連れてこられたのは鮮やかな緑色で囲まれた部屋。

『こちらで脳波の測定を行いますのでこちらで横になってお待ちください。』

横になった瞬間、私は意識を失った。


『楼様、測定が完了いたしました。』

『理由はきかないでねードド達はそこまでわかんないから。でもミミお姉ちゃんは前に理由は後からついてくるって言ってたよね!』

だから喋るな。ほとんど聞こえないんだよ。


〈発掘結果:殺人の天才、不幸の天才〉


…………………………は?

意味わかんねぇよ。こんなん天才でも何でもねぇじゃねえか!

「ありえない。帰る」

『楼様、私ちゃんと同意書を書いていただく際にちゃんと言いましたよね?料金は後払いだと。どんな天才であろうとちゃんと払ってもらうと。』

「こんなんに金なんて払うか!」

私は部屋を出ようとした。

ガシャッ

しかし体を拘束された。そんなものこの部屋になかったはずだ。あったのはベッドとあいつらだけ…

私は恐る恐る振り向いた。

『もう!逃げちゃダメ!ドド泣いちゃうよ?』

少女のランドセルから気持ち悪い機械が出ててそれは私につながってた。

だんだんきつくなってくる。

こいつ笑顔で何やってんだ?

『同意書の時点でそんなお金ないこと自体調べあげてましたけど。』

「じゃあなんで入れたんだよ」

『何のために後払いにしてると思ってるんですか。万が一該当の天才があったら無料にするためですよ。』

やばい、体がミシミシいってきた。

『お金払えないおねえちゃんはここでその分働いてもらうねー』

なんで背の高い方はこっちに来るんだ…

『まあ途中で…』

その先はよく聞こえなかった。

私は意識を失った。


































「ふーっ…」

最近ないと安心してたら来たな。

ただでさえ人が足りないのに…

『最終決定はあなたに任されてます』

「知ってる。

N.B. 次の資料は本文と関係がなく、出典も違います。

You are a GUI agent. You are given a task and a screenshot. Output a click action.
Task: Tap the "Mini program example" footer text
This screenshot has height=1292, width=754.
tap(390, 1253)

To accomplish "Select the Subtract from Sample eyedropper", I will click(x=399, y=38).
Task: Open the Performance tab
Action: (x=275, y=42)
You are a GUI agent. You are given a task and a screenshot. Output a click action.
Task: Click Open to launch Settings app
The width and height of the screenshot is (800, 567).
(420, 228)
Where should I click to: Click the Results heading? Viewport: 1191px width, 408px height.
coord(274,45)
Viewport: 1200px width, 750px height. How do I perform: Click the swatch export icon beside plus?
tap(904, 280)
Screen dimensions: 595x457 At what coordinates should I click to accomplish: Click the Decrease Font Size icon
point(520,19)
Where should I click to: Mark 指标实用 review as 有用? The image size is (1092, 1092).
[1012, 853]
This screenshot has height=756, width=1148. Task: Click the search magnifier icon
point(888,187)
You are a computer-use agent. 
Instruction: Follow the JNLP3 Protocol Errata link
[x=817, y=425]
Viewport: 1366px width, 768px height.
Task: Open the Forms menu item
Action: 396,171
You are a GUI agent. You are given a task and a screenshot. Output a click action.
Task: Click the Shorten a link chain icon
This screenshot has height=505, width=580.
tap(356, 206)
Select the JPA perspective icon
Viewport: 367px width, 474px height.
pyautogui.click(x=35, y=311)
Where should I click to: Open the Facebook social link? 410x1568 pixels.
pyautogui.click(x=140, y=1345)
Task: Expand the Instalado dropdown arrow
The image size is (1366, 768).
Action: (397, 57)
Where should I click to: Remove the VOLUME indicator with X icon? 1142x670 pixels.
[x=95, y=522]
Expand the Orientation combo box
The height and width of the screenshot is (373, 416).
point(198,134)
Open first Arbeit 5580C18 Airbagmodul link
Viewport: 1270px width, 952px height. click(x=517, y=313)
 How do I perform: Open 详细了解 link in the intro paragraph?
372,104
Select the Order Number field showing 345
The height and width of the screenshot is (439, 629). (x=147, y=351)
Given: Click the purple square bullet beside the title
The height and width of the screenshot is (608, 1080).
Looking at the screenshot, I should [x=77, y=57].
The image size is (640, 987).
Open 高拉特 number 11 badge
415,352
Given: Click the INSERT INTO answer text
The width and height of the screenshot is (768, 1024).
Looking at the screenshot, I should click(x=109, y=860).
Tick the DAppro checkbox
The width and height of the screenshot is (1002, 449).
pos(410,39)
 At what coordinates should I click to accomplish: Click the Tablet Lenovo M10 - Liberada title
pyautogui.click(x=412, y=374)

でも今回は良かったよ。使える才能で。彼女にとってもきっと楽しい職場になるよ。ただドドとミミをつける必要がある。ただでさえあの種類は台数が少ないのに…」

『なぜあの2人を?そういうことになったらまた作る必要がありますね』

「めんどくせぇぇえ…作るの誰だと思ってんの?」

『少なくてもあなたではないです。』

「そうだったね。」

『で、なぜです?』

この機種はいらないとこでも探究心があるから困ったもんだ。

「人のトラウマって怖いよねー」

その後問い詰めがしつこかったのは言うまでもない。